So I live in Stratford, a smallish town of 50,000, here in our fair state, New England. Since I am not from this part of the country, I have discovered a curious quirk of the New English people -- they take political landscaping to an entirely different level than anywhere else I have ever lived.
In Connecticut there is no real county government, and the State government is mostly ignored. Instead, there are 169 “municipalities” that all have their own way of doing things. Actually, that is putting it lightly. Town governments in Connecticut are more like rivals on "Survivor", where the shared dialect across townline is usually "F--- you! We're the REAL Daughters of the Revolution and we're preserving our individual, municipal rights, even if we have to use canning jars and vinegar!"
For example, in the case of road maintenance, for example, the municipalities, in total, have 17,115 road miles that they are required to maintain… 4.5 times the number that the State maintains. As a result, the sheer cost of road maintenance (hmmm, every town has their own rules, storage sheds, equipment, crews, etc.) is enormous.
As far as I can see, the only thing consistent across the municipalities is enforced by the State law requiring that a very bored looking police officer be on every roadwork site, either sitting in his squad car reading a Harlequin Romance, or chatting with one or more of the otherwise-idle workers about the imminent threat of terrorism in Haddam Neck.
So, fast forward to this week, when I started to research the RECYCLING PROGRAM in Stratford...
I was curious about it because I discovered that even though I was not allowed to toss certain plastic items in my curbside bin (salad containers, yogurt cups), they were completely acceptable if I would only DRIVE THEM to the town recycling center. This is the case with cardboard as well– accepted at the Town Site but not curbside.

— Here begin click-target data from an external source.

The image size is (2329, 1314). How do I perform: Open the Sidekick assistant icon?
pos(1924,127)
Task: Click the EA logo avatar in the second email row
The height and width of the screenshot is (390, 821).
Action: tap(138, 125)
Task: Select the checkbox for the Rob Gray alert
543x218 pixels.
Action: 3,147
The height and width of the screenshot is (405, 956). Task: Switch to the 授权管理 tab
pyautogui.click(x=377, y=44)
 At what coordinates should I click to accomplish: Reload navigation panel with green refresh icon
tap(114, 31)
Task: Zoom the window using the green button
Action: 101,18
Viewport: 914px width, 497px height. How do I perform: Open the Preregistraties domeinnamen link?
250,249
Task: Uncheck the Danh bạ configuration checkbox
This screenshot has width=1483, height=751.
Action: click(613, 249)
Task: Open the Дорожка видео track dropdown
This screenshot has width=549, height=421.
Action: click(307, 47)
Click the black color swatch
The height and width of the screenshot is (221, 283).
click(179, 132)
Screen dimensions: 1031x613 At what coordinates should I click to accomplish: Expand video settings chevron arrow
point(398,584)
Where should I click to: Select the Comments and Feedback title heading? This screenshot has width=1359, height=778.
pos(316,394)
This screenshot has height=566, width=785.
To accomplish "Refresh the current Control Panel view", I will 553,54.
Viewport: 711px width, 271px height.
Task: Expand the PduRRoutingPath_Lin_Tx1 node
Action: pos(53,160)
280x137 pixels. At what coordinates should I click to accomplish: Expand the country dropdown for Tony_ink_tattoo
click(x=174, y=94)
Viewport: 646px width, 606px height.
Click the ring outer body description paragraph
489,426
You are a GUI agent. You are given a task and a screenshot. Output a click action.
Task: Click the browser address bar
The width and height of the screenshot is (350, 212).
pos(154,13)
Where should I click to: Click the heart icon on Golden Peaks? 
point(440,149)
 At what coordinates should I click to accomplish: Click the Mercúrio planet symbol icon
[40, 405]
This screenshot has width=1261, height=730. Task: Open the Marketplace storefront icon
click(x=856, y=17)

Inefficiency through Ignoring-ance
So I took a peek online at the Recycling Committee of the Town of Stratford. The committee is appointed by Town Council, with two-year terms. I thought Hey, if there’s a space available, maybe I can get appointed. After all, the state of recycling in Stratford (much like the state of their restaurants), is YEARS behind such towns as Andover, Mass. with its extensive but standard program, and other town programs managed by RecycleBank’s points program, initiated in Maple Grove, MN, Sioux Falls, SD and other parts of the nation considered “wildly progressive” by East Coast standards.
It isn’t a surprise that ALL of the terms of the members of the Town of Stratford Recycling Committe are expired (most for more than 5 years) and that the committee is for all intents, defunct. The program like many in the this municipal-fixated state, is languishing in mediocrity while the staunch New Englanders refuse to consider townline-bending systems that would reduce cost and increase creative involvement.
Throwing the Elderly Out with the Bath Water?
Stratford, like many places in Connecticut, is stagnant because of a unique combination of wealth and weariness. I am too old and too set in my ways to change. Plus, I can afford to throw my trash away! The power of that stagnancy has its own snowball effect here, causing entire swathes of useful, thoughtful people to be swallowed up by its mind-numbing ignorance.
We don’t have to be mummified before we are dead, fortunately. Inactivity and ineluctable stubbornness doesn’t have to be the hallmark of “real America”– New English or otherwise.